Your instructions >> Pictures are to be left out, and only the lines from the one with "Given: Select the" through the last line of the listing below are to be repeated exactly.

Provided data >>
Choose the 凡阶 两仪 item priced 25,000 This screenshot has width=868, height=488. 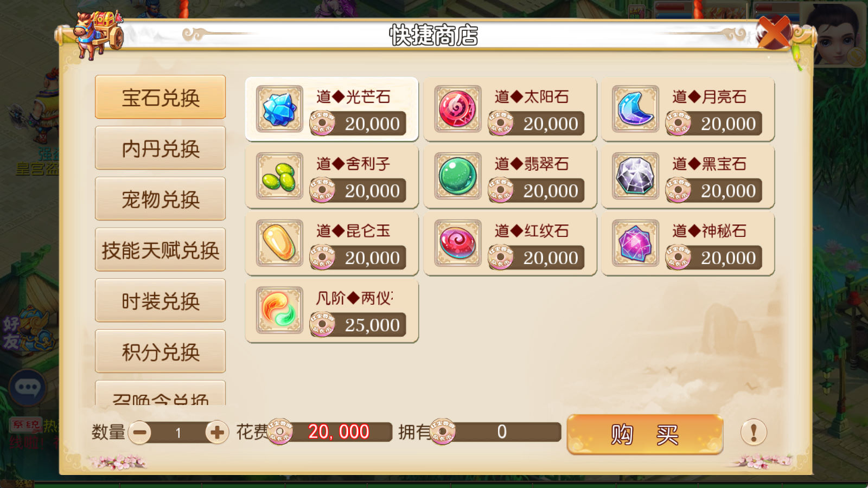pyautogui.click(x=332, y=311)
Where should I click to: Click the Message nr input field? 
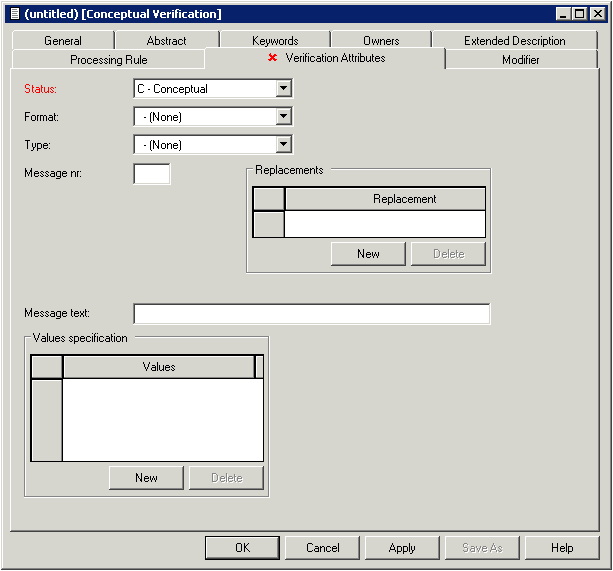(152, 174)
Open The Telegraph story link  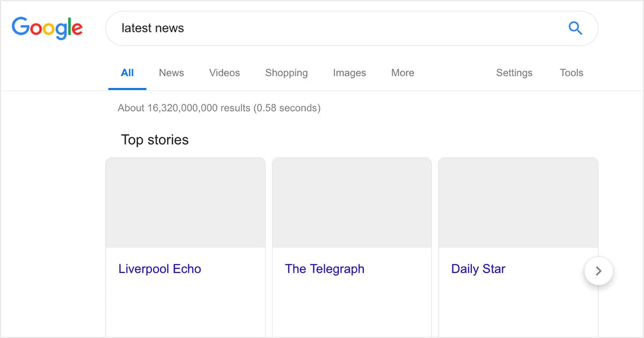click(324, 269)
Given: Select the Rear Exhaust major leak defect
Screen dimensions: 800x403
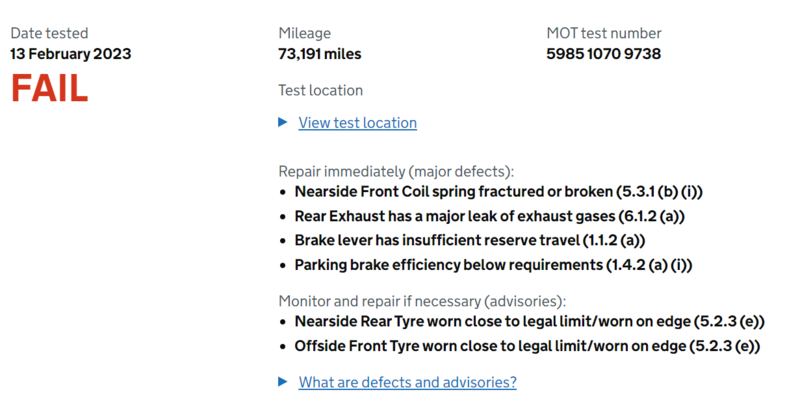Looking at the screenshot, I should (489, 216).
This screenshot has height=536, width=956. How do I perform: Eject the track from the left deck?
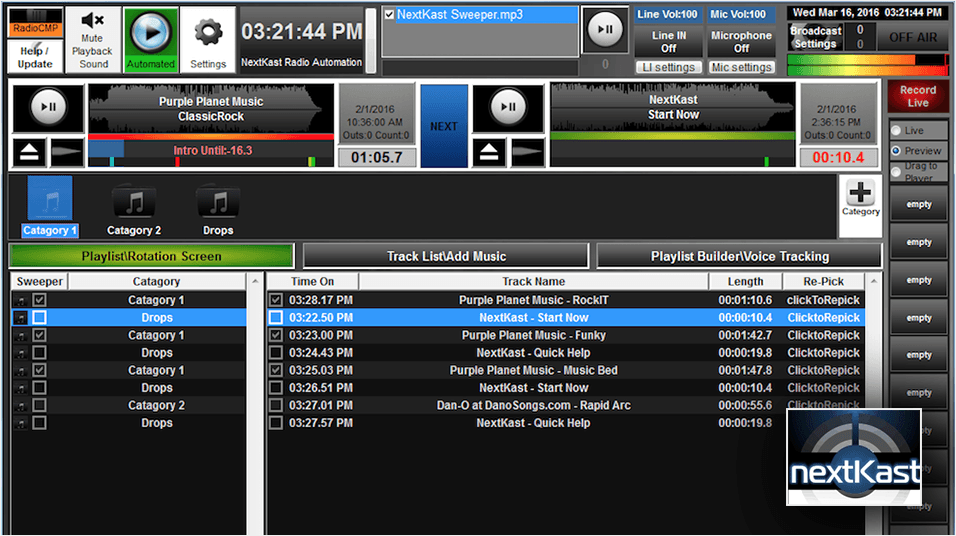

Exercise response >>
Given: Select the Rear Exhaust major leak defect
Screen dimensions: 800x403
Looking at the screenshot, I should (489, 216).
This screenshot has height=536, width=956. How do I perform: Eject the track from the left deck?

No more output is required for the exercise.